Fostering partnerships, relationships and collaboration is crucial to “opening the door” to scaling innovative solutions from social entrepreneurs that help people around the globe pull themselves out of poverty. This was the resounding message that came out of the 2015 Sankalp Africa Summit, held in Nairobi, Kenya on February 5 and 6.
During the course of the two days, nearly 700 participants from 30 countries came together in Nairobi for learning sessions, networking opportunities, and idea sharing all to help end extreme poverty.
Over the years, the World Bank Group’s Development Marketplace has worked with hundreds of social entrepreneurs around the globe. Through our multifaceted process, we have surfaced and supported hundreds of social entrepreneurs, however, we have come to realize that while financial and capacity support and learning opportunities are crucial in helping these social businesses thrive, it is equally important to support and foster networking and public private dialogue opportunities among relevant actors. The challenges in poverty reduction are difficult to say the least. But, when we come together, we can solve the challenges ahead of us.
The Sankalp Africa Summit or similar learning and networking conferences/events allow social entrepreneurs, the World Bank Group, impact investors, foundations, government officials and other players to come together to share concerns, ideas, and joint solutions to the most important development challenges. During one of the sessions led by the Development Marketplace, I was able to sit on a panel with Tim Chambers, co-Founder of Enterprise Projects Ventures Limited. Speaking to and presenting with Tim, I was inspired by his innovation, but more importantly he taught me through a real life example how partnerships and collaboration are a must in scaling innovations. Let me share a bit of Tim’s story with you:
Tim and his team are taking innovation in small scale processing in fruit and vegetable, dairy, coffee and other products that are popular with smallholders around the world to the market at low cost. They do this by transferring existing processing technology to a new context as well as creating new adaptations to existing technology for the processing industry. Through this approach, they hope to radically reduce losses and increase value captured from food processing at community level, and to equip these facilities with renewable energy to ensure that this growth is both beneficial to the farmers contributing to a more sustainable food system in the long term.
This is a great idea, but in order to scale, Tim soon realized he would have to develop strong and lasting partnerships with diverse ecosystem players. So, he dedicated the majority of his time to search out, and partner with those organizations who could best meet his needs. He met with international organizations, impact investors, research and development firms for years until he was able to create long lasting partnerships.

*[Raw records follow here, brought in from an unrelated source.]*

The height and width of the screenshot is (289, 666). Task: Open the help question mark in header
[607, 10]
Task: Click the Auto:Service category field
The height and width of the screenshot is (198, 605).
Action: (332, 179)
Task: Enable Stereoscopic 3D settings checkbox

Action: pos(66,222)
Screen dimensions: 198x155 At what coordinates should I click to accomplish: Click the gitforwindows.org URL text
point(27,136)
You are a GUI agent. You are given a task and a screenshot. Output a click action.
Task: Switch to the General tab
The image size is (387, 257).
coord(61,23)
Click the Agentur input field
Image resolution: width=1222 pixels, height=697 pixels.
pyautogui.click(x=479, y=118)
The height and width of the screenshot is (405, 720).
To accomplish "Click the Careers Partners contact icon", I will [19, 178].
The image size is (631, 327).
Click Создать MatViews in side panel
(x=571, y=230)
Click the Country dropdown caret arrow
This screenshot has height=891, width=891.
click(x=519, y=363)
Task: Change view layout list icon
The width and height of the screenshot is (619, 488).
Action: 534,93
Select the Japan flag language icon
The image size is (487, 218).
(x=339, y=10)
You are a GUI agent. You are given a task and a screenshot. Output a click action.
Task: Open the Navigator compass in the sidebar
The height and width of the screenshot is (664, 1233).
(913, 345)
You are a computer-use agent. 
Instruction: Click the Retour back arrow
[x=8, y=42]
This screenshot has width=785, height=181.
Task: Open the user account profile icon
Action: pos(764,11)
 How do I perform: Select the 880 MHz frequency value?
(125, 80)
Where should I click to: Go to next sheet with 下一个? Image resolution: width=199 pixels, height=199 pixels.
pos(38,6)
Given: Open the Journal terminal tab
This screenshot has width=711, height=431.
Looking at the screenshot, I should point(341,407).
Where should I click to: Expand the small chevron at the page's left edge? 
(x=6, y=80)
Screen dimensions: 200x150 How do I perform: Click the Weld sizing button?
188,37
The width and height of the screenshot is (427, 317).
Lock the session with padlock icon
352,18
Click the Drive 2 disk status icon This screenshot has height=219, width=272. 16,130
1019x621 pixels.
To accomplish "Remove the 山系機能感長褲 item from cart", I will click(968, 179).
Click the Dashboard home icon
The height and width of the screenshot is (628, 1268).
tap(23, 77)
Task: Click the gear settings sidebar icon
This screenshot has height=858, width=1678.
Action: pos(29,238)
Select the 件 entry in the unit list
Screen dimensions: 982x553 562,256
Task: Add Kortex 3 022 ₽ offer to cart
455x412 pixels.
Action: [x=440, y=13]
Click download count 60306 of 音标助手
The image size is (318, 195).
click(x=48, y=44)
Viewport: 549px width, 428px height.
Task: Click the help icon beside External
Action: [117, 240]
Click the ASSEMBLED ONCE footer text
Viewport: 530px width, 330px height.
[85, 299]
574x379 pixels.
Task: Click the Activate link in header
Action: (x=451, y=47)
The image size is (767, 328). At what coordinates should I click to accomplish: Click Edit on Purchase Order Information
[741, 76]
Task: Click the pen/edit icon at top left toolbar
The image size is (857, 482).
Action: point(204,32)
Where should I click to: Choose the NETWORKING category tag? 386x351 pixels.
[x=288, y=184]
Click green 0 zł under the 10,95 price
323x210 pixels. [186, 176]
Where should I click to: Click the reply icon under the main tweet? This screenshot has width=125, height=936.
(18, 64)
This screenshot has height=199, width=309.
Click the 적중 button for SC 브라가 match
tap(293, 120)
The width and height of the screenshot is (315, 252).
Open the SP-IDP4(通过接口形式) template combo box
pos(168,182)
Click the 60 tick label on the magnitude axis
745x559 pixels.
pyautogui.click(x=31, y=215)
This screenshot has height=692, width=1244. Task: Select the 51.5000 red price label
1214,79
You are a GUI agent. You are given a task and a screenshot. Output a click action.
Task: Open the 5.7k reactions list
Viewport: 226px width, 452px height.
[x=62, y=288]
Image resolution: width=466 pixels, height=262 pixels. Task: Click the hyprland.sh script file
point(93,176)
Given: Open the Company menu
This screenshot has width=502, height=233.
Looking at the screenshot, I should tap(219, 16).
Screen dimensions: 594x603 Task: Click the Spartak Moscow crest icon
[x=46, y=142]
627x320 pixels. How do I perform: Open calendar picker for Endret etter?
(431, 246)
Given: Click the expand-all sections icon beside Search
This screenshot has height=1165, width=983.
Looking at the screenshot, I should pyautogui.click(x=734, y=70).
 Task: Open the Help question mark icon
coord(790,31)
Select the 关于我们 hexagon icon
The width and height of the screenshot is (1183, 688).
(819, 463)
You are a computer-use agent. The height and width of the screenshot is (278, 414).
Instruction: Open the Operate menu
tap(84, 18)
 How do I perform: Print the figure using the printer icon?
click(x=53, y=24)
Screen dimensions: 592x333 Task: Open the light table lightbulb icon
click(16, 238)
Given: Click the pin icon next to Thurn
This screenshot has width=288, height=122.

Because of his hard work, he developed partnerships with larger organizations like Grand Challenges Canada, SIDA Innovations Against Poverty, the UK Technology Strategy Board, and the DOEN Foundation, they were able to pursue risky and radical research that allowed them to ensure they had the most effective and efficient processing solutions: take risks in research and development, that larger organizations usually cannot do. Because of their partnership with technology companies like eGenera and ETA, these innovations were provided the necessary technology they needed. Finally, their partnership with their impact investors, Andrews Charitable Trust and implementing partners, ADAM, didn’t just provide them funding and best practice advice, but worked with the team to find ways to finance new infrastructure development, amongst others.
Looking around the Sankalp Africa Summit, I saw many social entrepreneurs, passionate about helping their fellow citizens, but without the ability and opportunity to partner with crucial organizations like Time and Enterprise Projects Ventures Limited had. Many of them lack the capacity and knowledge to reach sustainability at the national and international level, and are not aware of existing resources from international organizations or governments. This is where conferences such as Sankalp Africa Summit come into play. By bringing together social entrepreneurs, international institutions, foundations, government officials, partnerships, learning, and other challenges can be forged and worked out. The development community must continue to support events like Sankalp to ensure entrepreneurs and the Tims of the world can find the right partners and gain access to knowledge and networking opportunities (including the digital space). Through this, we can partner together, we can collaborate, and work towards a world free of poverty.
Next stop is Global Sankalp Forum in New Delhi, India April 9-10, where some of the 2013 India Development Marketplace grantees will present their models in an exciting and engaging expo with impact investors, other social entrepreneurs, and representatives from international organizations. If Sankalp Africa was a sample of collaboration that can happen between development players, we are on the right track to creating a world free of extreme poverty.